Three Years Of Poop.

Returning For Season 3.

The CDP is three years old this week.

It has survived three apartments, over 500 posts, one Presidential election, three spin-off blogs, four different templates, Aaron, over 250,000 hits and comments, Mutton Chop, four Wisconsin winters and one incompetent ass of an owner. How it’s still standing is beyond me.

I started the CDP in February of 2004, just after graduating from college and just before getting a full-time job. I wanted to have an outlet for my essay writing, along with anything else that I thought my close friends and family would find interesting and humorous. As fate would have it, my close family and friends now represent less than 1% of total readers of the CDP.

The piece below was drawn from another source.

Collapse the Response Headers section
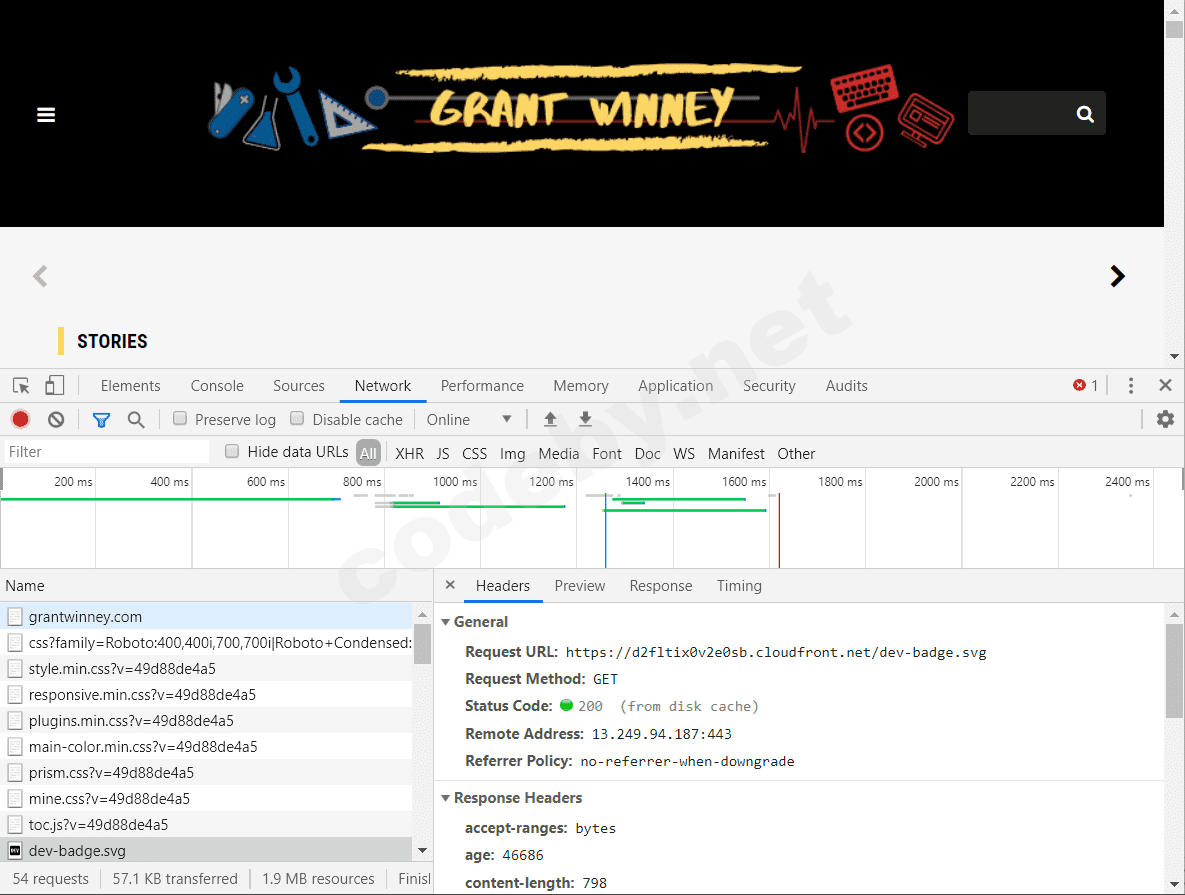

Thank you, thank you, thank you to those who read every day, to those who read every week and for those who stop in every month or so. Thank you for every comment, every e-mail, every joke and every kind word. Thank you for donating money and buying CDP merch. Thank you for looking to the CDP for entertainment, humor and intelligent company. Thank you for letting me write every day and feel like I’m not wasting my time. Thank you for letting me into your homes, laptops and office cubicles. Thank you for linking me on your own blogs, and thank you for telling friends about me.

Thank you for taking time out of your day to check out what I have to say. It still baffles me, and I’m humbled.

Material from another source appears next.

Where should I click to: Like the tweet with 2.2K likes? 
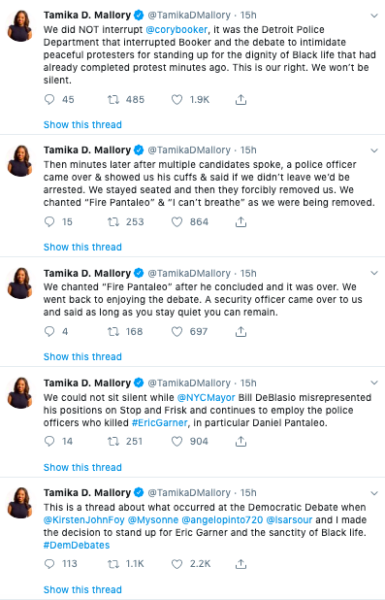176,564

I’ve received fan mail from England, Australia, Canada and New Zealand. I’ve met complete strangers that are fans of the CDP. When I almost gave up on Lost Friday last year, my inbox was flooded with people begging me to reconsider. People e-mail me just to tell me that an essay I wrote resonated with them. At least once a week, someone takes a moment of their time to let me know that something I wrote made them laugh out loud. I cannot tell you how great that makes me feel.

Sound off in the comments section and praise the CDP on Three Years of Outstanding Service. Bow deeply and be sure to let everyone know what your favorite CDP Moments are.

Thank you.

27 thoughts on “Three Years Of Poop.

  1. I’m so glad there are people out there that appreciate a good <>‘call-back’<> joke, and know when to properly utilize it. IPAL.Thank you, Paste. You’ve been an integral cog in the evolution of the <>CDP<>. <>Neon Bible<> comes out on March 6.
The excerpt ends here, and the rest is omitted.